The flipside of this ease is that soaring fuel costs have seen airlines charging the equivalent of the GDP of a developing nation for excess luggage. If you manage to get away with not having to sell a kidney (or your first born) at the airport, the odds are good that your checked-in luggage will go on a trip to the opposite side of the world that you happen to be travelling to.
There are ways of avoiding this. Travelling with a single overhead locker-sized piece of luggage plus a laptop bag means that while others are lining up at the luggage carousel for the inevitable heartbreak that comes with you being in London while your luggage is in outer Mongolia becomes something you no longer need to experience.
This also entails following a few simple rules. For clothing, use packing cells – they’ll keep packed clothing under control and even free up a bit of extra space you never thought you had. Packing appropriately is also a good idea. Checking weather forecasts at your destination ahead of travelling and packing appropriately can save you from packing a tonne of un-needed apparel too.
Packing the right tech into your laptop bag is a tricky undertaking. I use one simple rule: Any gadget that can serve several purposes gets packed, those that can’t, don’t.
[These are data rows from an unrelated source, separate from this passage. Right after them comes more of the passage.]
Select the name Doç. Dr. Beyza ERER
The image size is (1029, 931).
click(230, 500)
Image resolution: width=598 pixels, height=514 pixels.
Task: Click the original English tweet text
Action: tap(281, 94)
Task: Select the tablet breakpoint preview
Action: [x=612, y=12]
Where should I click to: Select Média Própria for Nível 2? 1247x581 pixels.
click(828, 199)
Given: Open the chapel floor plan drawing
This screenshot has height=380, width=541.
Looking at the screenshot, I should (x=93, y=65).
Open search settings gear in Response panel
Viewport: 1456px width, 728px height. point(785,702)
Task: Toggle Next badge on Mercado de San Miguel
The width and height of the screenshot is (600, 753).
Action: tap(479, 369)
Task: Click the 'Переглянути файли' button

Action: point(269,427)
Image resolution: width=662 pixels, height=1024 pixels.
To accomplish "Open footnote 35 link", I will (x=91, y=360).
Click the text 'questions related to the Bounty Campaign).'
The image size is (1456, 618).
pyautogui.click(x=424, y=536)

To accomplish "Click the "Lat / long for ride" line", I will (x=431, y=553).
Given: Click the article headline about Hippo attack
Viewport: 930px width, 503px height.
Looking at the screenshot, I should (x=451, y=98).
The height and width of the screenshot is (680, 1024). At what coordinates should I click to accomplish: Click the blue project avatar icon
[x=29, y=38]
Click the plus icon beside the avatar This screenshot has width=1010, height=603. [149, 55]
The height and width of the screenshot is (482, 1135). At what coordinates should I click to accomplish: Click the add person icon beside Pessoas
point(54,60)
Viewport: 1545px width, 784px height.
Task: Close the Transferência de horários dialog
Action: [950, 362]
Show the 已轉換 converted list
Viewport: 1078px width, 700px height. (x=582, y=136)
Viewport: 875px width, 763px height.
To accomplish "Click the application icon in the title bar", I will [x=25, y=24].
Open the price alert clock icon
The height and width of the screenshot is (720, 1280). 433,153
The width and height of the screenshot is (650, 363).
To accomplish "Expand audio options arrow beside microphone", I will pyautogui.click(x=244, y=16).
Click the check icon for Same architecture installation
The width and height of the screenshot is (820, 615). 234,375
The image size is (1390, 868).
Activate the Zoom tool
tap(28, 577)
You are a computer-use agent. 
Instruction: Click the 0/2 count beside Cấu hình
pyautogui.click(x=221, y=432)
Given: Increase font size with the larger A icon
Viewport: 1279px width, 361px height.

A great example of this are power adaptors – by packing USB powered widgets, you can cut down dramatically on the number of power adaptors you pack. One USB capable power brick is often all that is needed – other USB devices can act as chargers which saves a pile of space and weight. Here’s the gadgets I typically pack:
Olixar USB travel fast charger
It comes with Asian/UK/Australasian/US plugs and can act as a fast charger too. A USB port located on the top of the adaptor takes a USB type A plug which means most charger cables will fit.
Huawei P9 Plus
Its dual sensor, Leica certified optics means that it's able to shoot photos as good if not better than many compact point and shoot cameras, freeing up more scarce luggage space. The addition of a 64GB microSD card loaded with music also makes it a great poolside companion.
HereWeGo GPS App
Getting from A to B in another country can be a total nightmare or it can be relatively painless and hassle free. Achieving this state of navigational nirvana isn’t difficult. Download the free HereWeGo GPS app for your smartphone and download the maps for your destination. With your maps stored on your phone, navigation won’t lead to overseas data roaming bill-shock when you return home.
Bose QC 30 Noise Cancelling Headphones
One of the lesser discussed aspects of air travel is jet engine noise. It is an all pervasive dull roar that makes conversation difficult and sleep next to impossible. Bose’s QC 30 noise cancelling ear-buds are a great solution. Taking up a fraction of the space of over ear cans, the QC30’s battery life is so good that they’ll deliver a blissful reduction in noise for the duration of most long-haul flights.
Philips Sonicare Diamond Electric Toothbrush
Electric toothbrushes usually make terrible travel companions. They’re bulky and their proprietary chargers consume luggage space that’d otherwise be used for something more useful. Not so with Philips Sonicare. It comes with a USB powered charging case, minimising the amount of luggage space consumed.
It isn’t small but it is versatile (and built like a brick you-know-what house). Its screen can detach to become a tablet. This a handy way of reading PDF versions of magazines. Best of all, its battery life is astounding. If your airline is too cheap to include in-seat power, the good news is that the SurfaceBook should see you right for most long-haul flights.
Kindle PaperWhite E-Reader
Packing paperbacks as holiday reads consumes a tonne of luggage space and adds a lot of weight. The Kindle PaperWhite is a by far a better solution. Thinner than a paperback, it also weighs a lot less. That said, it’ll store a thousand or so e-books with no weight penalty as data weighs nothing. Its screen sports a crisp 300dpi resolution and has a built in reading light, making it dead easy to read.